国際化が進めば進むほど、外国籍の住民が増えれば増えるほどに外国人との接触は多くなる。たとえ言葉は不自由であっても、外国人に対し一人の人間として人格を尊重し、その人権に配慮する。このような心構えを行政に携わるすべての職員が率先して持つよう努力しなければならない。
8. 異なる文化等の共存、共生
その第2は、異なる文化、異なる宗教、異なる価値観を徒らに排斥するのでなく、これを理解し、これと共存し得る資質・知性を備えることである。これを欠くと、たとえ外国語に優れていても、時に回復しがたいトラブル、コミュニケーションの断絶を招来する。世界にはいろいろの文化、宗教、価値観があり、それぞれが深い歴史に由来するものであり、いずれが優れいずれが劣るという性格のものではない。
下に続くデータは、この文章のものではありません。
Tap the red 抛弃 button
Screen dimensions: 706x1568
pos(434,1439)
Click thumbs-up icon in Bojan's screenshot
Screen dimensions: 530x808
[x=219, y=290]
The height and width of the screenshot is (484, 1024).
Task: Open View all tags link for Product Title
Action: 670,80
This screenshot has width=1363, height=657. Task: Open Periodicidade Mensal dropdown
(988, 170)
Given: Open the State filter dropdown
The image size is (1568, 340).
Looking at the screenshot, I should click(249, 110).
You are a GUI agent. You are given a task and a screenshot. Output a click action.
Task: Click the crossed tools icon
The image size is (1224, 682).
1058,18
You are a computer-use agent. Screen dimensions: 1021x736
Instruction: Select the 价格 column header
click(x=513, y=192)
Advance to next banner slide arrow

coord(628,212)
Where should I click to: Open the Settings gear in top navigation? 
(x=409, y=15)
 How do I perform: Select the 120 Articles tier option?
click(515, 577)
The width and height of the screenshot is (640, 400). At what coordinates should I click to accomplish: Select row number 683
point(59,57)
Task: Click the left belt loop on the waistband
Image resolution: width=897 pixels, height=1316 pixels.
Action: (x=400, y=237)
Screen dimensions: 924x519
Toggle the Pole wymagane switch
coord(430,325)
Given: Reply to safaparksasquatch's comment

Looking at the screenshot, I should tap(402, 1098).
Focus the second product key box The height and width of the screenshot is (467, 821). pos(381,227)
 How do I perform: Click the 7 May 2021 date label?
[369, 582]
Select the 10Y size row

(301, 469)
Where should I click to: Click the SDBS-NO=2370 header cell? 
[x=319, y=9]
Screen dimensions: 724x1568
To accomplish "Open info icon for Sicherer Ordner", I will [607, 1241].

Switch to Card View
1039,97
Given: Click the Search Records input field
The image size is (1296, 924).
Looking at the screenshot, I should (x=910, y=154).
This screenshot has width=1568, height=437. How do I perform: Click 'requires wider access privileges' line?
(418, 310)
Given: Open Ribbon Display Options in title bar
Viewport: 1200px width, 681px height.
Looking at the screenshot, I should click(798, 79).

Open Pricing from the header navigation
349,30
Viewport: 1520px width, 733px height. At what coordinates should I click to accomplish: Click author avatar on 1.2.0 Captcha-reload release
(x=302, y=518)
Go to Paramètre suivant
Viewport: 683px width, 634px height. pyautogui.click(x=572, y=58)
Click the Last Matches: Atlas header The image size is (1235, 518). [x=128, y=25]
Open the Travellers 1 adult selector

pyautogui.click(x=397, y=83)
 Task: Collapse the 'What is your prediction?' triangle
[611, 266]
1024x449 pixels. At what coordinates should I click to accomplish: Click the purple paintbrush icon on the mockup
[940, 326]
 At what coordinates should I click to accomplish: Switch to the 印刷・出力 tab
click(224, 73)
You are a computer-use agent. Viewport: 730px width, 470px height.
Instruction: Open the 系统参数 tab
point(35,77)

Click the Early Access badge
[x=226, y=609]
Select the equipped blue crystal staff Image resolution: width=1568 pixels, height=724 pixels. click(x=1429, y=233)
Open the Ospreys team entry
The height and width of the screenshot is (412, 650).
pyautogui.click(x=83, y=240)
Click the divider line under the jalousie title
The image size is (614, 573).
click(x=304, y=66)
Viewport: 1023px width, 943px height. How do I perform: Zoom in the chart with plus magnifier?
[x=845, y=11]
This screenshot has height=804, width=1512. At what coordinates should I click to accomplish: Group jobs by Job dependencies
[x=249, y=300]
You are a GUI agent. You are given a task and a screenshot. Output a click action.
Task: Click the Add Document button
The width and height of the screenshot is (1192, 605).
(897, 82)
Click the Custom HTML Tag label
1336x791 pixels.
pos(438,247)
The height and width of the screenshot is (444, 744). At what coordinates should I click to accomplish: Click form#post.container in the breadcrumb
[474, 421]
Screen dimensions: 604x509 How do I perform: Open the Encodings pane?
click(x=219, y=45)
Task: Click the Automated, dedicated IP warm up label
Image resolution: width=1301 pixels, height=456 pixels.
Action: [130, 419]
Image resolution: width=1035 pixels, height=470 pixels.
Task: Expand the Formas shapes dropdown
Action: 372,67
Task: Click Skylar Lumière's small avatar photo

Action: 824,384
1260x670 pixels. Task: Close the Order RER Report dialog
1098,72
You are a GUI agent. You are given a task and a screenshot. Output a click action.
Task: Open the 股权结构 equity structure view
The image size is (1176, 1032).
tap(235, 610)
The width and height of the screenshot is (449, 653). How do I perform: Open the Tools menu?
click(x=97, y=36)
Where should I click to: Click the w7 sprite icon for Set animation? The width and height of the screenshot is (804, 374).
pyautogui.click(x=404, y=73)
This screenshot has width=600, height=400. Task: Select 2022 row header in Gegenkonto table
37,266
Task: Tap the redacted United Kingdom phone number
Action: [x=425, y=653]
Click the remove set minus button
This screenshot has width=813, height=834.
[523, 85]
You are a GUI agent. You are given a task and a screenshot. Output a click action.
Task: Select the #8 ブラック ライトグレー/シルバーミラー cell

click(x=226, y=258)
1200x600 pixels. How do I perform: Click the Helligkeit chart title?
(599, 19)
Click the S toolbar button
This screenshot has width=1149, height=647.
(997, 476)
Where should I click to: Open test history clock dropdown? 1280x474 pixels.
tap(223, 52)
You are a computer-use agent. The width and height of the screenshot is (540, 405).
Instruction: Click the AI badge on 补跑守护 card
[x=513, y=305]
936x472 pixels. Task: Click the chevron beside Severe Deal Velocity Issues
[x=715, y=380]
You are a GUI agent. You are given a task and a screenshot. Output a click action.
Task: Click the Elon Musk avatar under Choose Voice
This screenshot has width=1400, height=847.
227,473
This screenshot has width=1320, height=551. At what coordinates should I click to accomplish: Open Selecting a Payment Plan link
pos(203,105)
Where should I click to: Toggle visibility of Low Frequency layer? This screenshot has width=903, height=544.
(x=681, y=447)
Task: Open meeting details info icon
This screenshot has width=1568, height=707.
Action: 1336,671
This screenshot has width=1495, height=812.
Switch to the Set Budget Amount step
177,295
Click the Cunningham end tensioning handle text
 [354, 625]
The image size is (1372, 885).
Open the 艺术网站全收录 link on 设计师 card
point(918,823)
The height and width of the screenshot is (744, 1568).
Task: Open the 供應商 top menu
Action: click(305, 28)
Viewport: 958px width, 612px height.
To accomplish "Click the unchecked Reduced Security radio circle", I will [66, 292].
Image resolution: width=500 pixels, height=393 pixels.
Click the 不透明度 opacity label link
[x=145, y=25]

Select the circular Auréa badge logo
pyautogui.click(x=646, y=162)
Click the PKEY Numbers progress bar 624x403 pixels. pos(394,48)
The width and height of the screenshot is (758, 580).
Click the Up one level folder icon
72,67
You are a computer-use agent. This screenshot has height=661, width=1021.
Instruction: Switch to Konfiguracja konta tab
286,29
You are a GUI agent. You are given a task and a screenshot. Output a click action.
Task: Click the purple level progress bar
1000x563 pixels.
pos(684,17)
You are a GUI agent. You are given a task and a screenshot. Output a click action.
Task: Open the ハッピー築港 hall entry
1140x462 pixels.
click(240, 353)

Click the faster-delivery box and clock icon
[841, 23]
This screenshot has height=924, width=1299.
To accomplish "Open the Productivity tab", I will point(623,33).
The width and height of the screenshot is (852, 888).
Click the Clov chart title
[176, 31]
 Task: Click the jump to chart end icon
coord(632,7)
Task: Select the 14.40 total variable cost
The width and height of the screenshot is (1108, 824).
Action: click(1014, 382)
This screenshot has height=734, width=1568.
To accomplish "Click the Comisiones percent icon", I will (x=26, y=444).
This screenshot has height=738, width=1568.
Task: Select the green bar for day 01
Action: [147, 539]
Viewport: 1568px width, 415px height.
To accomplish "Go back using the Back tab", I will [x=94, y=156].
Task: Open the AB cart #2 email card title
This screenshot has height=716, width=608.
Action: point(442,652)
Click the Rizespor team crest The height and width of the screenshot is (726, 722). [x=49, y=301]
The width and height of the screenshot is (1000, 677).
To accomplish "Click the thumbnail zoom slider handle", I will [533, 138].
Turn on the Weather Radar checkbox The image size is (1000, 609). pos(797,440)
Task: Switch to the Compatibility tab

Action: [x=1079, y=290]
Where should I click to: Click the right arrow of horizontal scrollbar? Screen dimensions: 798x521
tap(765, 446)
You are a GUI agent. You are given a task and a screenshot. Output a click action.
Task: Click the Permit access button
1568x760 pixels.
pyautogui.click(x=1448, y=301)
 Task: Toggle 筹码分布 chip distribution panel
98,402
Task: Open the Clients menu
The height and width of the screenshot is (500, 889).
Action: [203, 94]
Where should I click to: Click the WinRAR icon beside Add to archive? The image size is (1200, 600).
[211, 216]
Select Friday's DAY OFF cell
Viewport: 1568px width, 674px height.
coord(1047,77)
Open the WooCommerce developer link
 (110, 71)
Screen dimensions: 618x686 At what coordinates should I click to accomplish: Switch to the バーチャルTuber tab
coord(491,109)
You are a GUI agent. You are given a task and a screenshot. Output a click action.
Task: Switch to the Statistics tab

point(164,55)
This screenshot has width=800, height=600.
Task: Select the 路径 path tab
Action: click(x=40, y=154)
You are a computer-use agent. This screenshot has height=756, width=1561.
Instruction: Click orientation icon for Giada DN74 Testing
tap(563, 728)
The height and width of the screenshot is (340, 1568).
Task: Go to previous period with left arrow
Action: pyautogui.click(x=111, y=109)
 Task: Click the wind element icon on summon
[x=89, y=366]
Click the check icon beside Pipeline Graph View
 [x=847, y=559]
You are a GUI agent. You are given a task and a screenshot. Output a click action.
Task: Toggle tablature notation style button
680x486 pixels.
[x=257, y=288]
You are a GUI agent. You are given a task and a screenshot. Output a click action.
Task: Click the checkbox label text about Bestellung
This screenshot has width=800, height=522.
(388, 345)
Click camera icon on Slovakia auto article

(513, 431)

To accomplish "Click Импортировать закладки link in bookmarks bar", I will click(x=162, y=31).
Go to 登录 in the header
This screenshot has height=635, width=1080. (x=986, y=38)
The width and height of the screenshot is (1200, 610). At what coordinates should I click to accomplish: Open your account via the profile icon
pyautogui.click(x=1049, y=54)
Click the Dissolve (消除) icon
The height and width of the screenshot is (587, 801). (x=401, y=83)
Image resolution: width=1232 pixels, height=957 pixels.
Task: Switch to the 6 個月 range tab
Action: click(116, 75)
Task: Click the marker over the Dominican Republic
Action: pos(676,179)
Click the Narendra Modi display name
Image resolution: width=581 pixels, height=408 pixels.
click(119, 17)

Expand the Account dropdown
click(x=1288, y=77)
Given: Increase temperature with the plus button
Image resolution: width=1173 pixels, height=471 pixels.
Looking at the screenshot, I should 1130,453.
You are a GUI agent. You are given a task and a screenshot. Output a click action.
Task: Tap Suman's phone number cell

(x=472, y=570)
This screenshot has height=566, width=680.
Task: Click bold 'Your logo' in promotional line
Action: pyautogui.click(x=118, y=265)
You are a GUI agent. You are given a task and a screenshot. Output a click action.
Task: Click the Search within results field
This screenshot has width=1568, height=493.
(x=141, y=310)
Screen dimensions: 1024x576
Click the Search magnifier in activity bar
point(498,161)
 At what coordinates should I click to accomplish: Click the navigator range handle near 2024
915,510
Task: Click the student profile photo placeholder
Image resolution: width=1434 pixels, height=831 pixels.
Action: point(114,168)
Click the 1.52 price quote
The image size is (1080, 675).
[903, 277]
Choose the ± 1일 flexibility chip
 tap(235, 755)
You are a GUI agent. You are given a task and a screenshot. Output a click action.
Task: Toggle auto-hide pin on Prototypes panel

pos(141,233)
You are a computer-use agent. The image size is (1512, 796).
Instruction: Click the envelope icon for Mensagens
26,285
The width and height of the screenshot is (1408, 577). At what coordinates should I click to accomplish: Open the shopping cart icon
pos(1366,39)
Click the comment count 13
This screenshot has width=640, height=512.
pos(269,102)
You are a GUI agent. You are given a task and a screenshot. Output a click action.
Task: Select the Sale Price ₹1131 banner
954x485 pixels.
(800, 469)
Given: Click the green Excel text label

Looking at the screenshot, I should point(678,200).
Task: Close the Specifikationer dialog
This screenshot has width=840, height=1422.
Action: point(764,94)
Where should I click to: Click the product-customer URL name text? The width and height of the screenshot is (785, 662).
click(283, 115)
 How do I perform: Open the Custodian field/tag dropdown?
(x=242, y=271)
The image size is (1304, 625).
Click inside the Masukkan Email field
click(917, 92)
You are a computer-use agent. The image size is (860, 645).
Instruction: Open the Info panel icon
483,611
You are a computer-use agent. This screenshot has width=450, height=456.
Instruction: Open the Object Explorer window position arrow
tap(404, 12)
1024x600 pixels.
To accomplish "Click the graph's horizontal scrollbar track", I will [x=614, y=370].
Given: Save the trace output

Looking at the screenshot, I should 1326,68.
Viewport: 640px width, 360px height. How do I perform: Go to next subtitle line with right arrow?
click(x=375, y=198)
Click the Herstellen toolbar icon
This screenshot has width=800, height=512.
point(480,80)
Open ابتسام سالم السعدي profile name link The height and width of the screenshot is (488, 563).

日本の文化、宗教、価値観を堅持し、これを堂々と主張することと、相手を己の文化、宗教、価値観に同化させようとすることとは、全く次元の異なる問題である。自分達の文化を主張するとともに相手の文化も尊重する。そうして相互の共存、共生を目指す。これが国際化時代における職員の在るべき姿であろう。報告書 第1の3)「職員に必要とされる資質・能力の育成向上」でみるとおり、この面での研修も既に多くの地方公共団体で取り上げられている。研修内容・対象職員の一層の充実を図るとともに、職員としては、単に当局の計画する研修に参加するだけでなく、進んで機会を求め、地域での文化交流、シンポジウム等各種の催し等があれば積極的に参加し、自己啓発にも努め、この面での資質の向上、知性の育成に自らも努力することを忘れてはならない。
外国人に対する人格・人権尊重。異なる文化・宗教・価値観に対する寛容さ。これらの資質を身につけて、その上に語学力を少しでも向上させる。これが国際化時代に生きる職員として、自らの資質・能力を育む要点である。